It's surely no coincidence that much of this could be deployed (if, that is, it worked) in civilian environments, nor is it a coincidence (although there's a certain irony to it) that Qinetiq, the privatised company spun out of the MoD's Defence Evaluation & Research Agency, is currently pushing very hard into civilian security, detection, surveillance and prediction equipment markets. Assuming we're not going to be getting into many more Iraqs and Afghanistans, it's boom-time for deploying the kit at home, and with the aid of its famous planning, development, purchasing and procurement capabilities ('I laughed till I burst' - chairman, Public Accounts Committee), the MoD is set to cash in.

Of the other three "opportunities", Protection seems fairly plain-sailing, Automatic Object Recognition (is it a bird, is it a plane, is it a Stinger?) would be nice if you could do it and also has home-front applications and and overlap with Prediction, while Ad Hoc Networking sounds a deeply promising money-sink. "Spontaneous formation of networks of people, equipment, media and information in support of collaboration and decision making" - aka Napoleon meets the Hive Mind?
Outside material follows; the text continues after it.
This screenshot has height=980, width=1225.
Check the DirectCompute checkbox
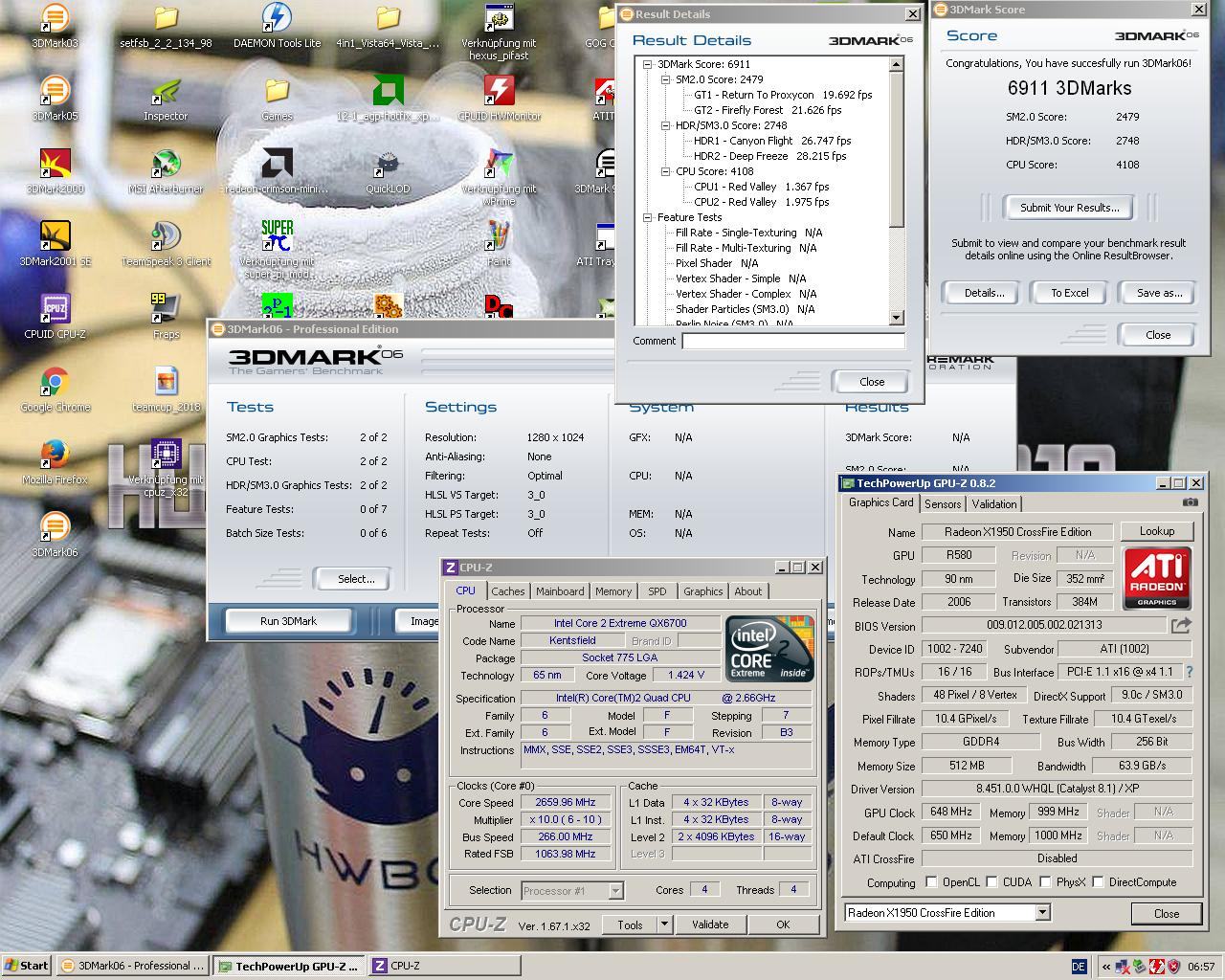click(x=1098, y=882)
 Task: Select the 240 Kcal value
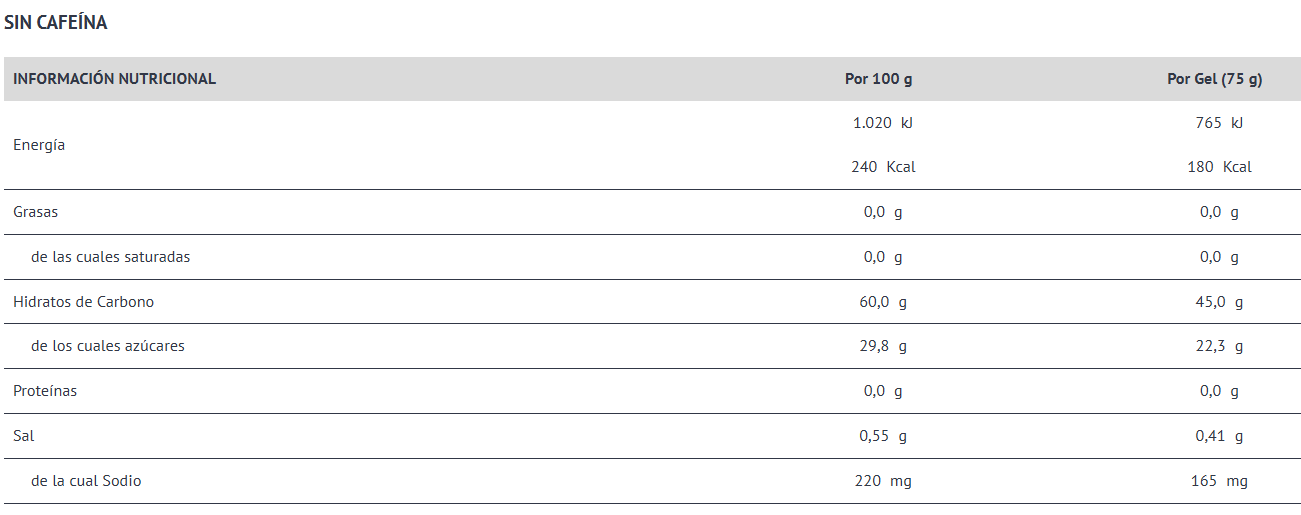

Or Bowman, but bigger and more complicated. All of the suggested Ad Hoc Networking scenarios look like good ways to spend huge sums on stuff that'll never work, but this one in particular shows some synergy with Prediction (i.e., the mission's positively suicidal): "Ways to allow military staff to use legacy defence infrastructure when working collaboratively with civilian government and NGO staffs who are interconnected via cellular infrastructure, a local wireless LAN or an Ad Hoc Network in a peace stabilisation and disaster relief operations."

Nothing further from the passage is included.